Marital status for tax reasons is important. It determines someone’s filing status at the end of the year. Information is available to help couples prepare.
The IRS shared new inflation adjustments, which will be used in 2023 when people file their taxes for 2022.
There will still be seven tax brackets. Income limits were increased to make up for the high rate of inflation over the last year.
There will be tax breaks for couples filing jointly, but it’s suggested to check and see the differences between filing jointly or married filing separately. This can help determine which way is the best for you to file.
There are tax breaks available to married couples they otherwise couldn’t use if filing separate according to AS.com.
What tax breaks are there for married couples?
The Earned Income Tax Credit is for families and workers that have low to moderate income.
The Child and Dependent Care Credit is for caregivers that take care of children under 13 or disable dependents.

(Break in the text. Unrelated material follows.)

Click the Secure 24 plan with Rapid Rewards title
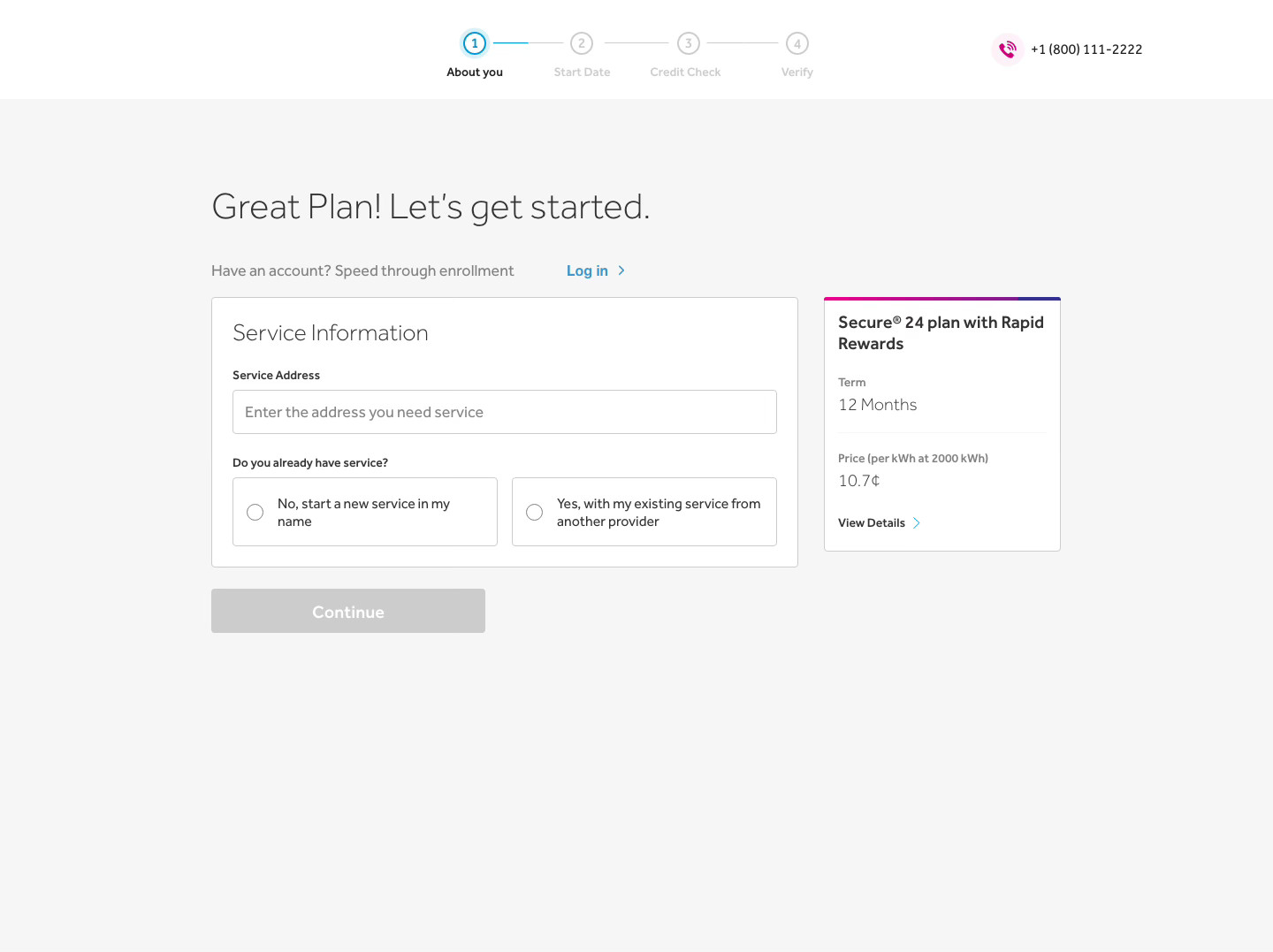This screenshot has width=1273, height=952. pyautogui.click(x=941, y=333)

The American Opportunity Tax Credit and Lifetime Learning Credit helps reduce taxes for those in college or paying for college for a spouse or child.
There are credits for legally adopting a child who is not already your spouse’s.
There may be a smaller IRA contribution deduction.
Sometimes it’s better to file separately, especially if a spouse is protecting themselves from a tax liability their spouse has. This is true in cases of suspected tax evasion.
The new tax brackets are as follows:
Single or married filing separately
- 37% for incomes over $539,900
- 35% for incomes over $215,950
- 32% for incomes over $170,050
- 24% for incomes over $89,075
- 22% for incomes over $41,775
- 12% for incomes over $10,275
- 10% incomes of $10,275 or less
Married filing jointly
- 37% for incomes over $647,850
- 35% for incomes over $431,900
- 32% for incomes over $340,100
- 24% for incomes over $178,150
- 22% for incomes over $83,550
- 12% for incomes over $20,550
- 10% for incomes of $20,550 or less
Standard deductions have also increased for 2022:
Single and married filing separately, $12,950
Married filing jointly, $25,900
The reason for increasing income limits but keeping the same brackets is to stop people from being bumped into a higher tax bracket as the economy grapples with inflation.